Edit the records below so that each "menu" reads "list", with nothing else changed. Omit the pictures from your version.

Records for locating displayed items

--- START ---

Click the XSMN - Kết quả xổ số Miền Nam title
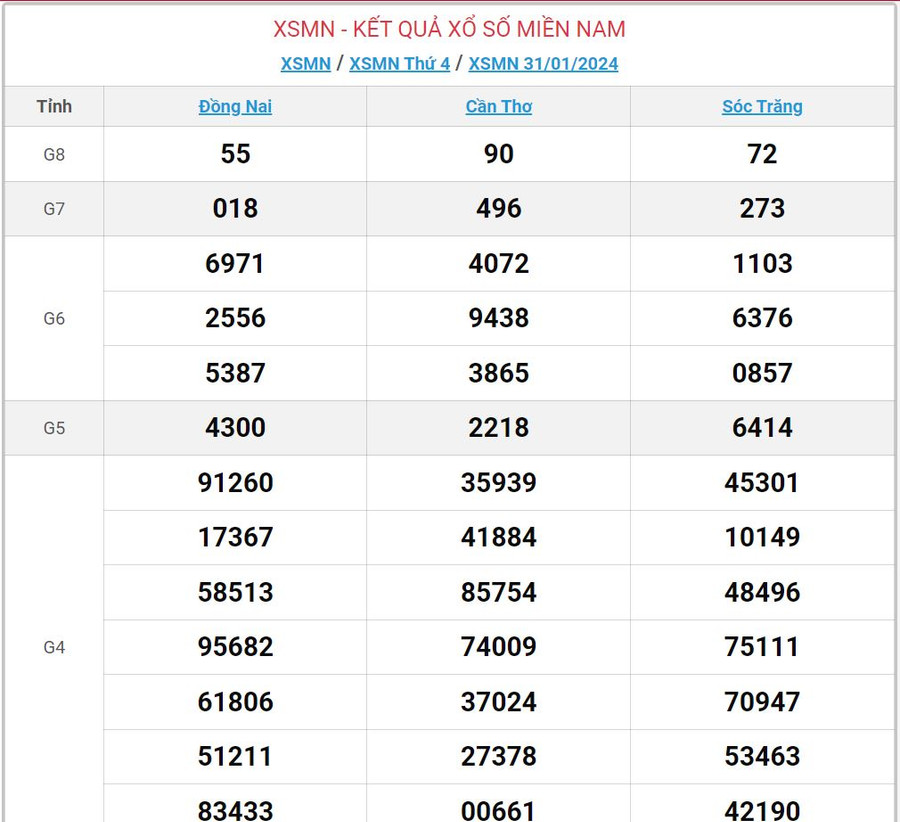This screenshot has width=900, height=822. 449,29
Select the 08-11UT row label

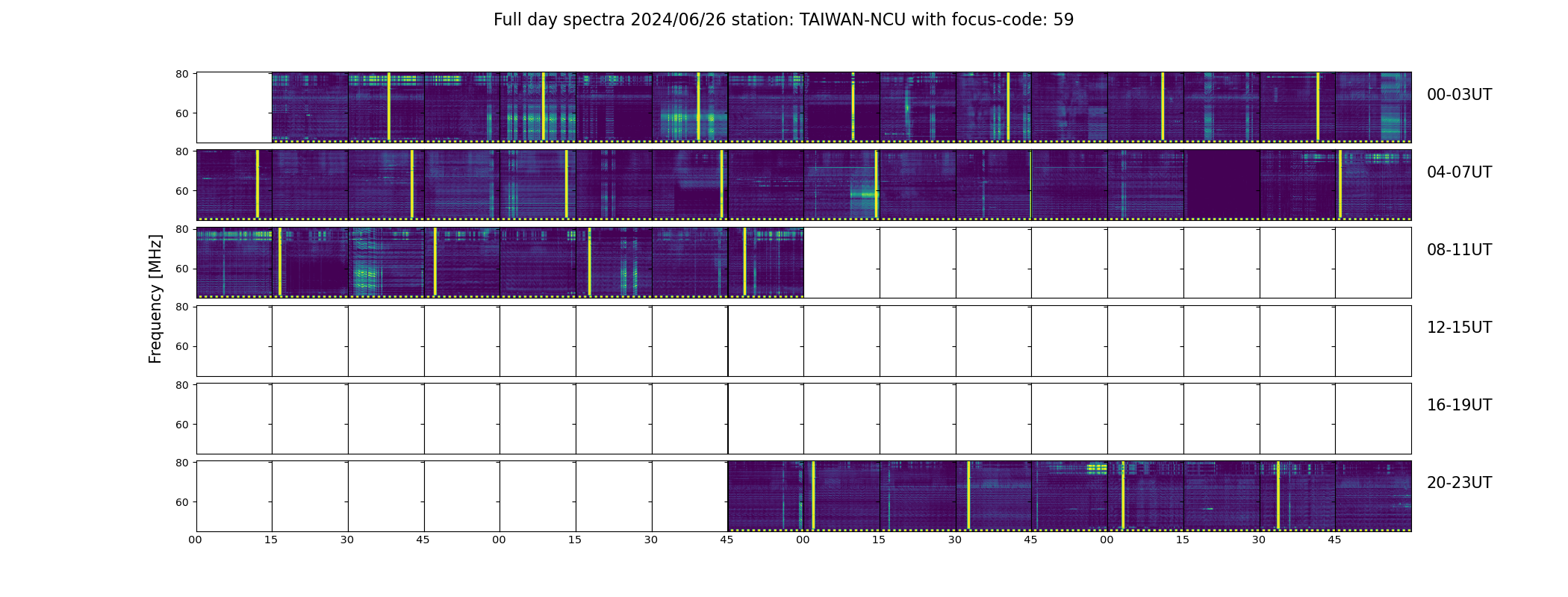[1459, 250]
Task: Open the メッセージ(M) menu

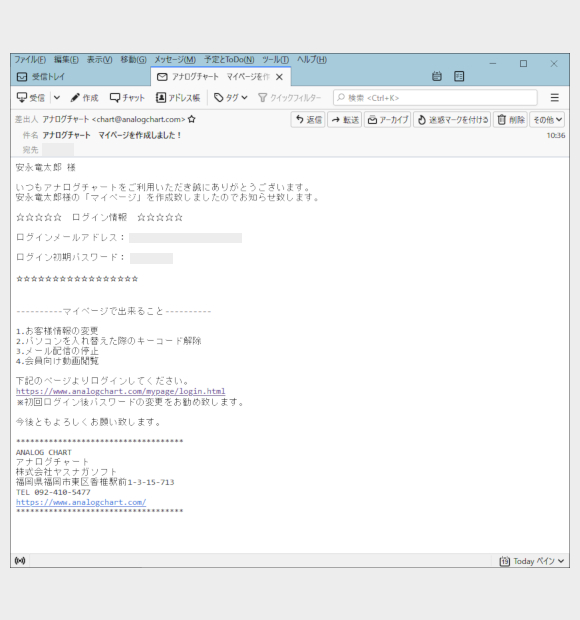Action: pos(175,60)
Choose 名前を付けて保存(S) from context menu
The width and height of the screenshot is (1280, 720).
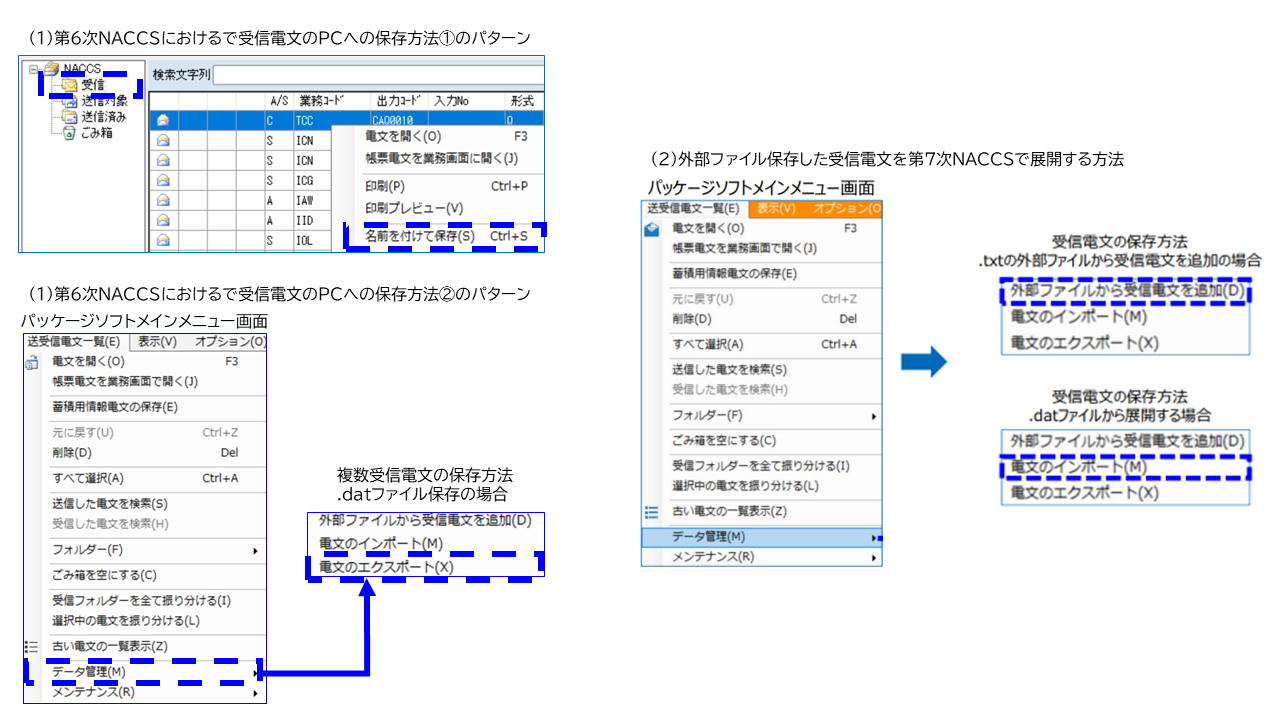[420, 237]
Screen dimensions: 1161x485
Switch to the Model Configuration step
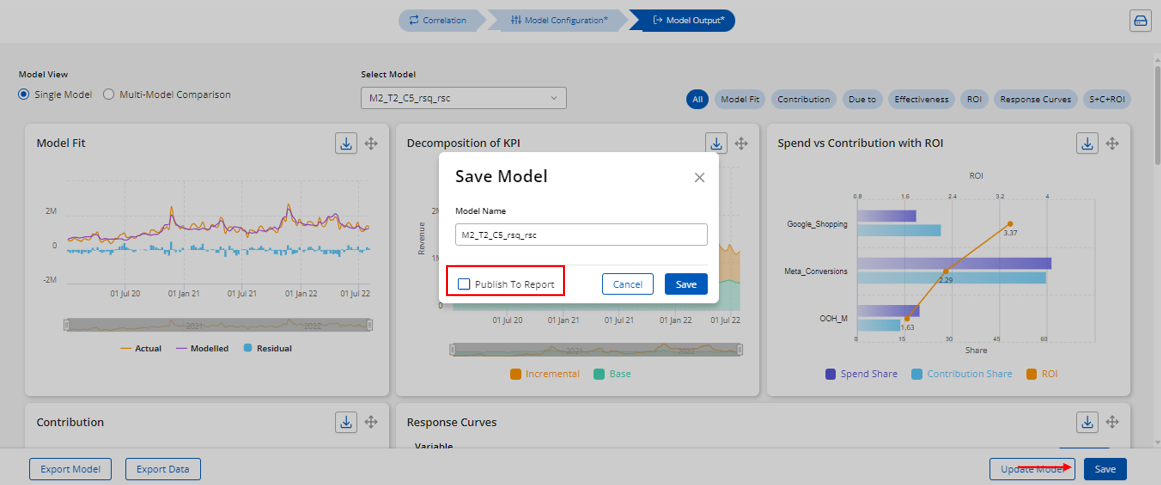coord(557,20)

--- END ---

* Result below
Click the XSMN - Kết quả xổ số Miền Nam title
This screenshot has width=900, height=822. 449,29
Select the 08-11UT row label

[1459, 250]
Task: Open the メッセージ(M) list

Action: pos(175,60)
Choose 名前を付けて保存(S) from context list
The width and height of the screenshot is (1280, 720).
[420, 237]
Screen dimensions: 1161x485
Switch to the Model Configuration step
coord(557,20)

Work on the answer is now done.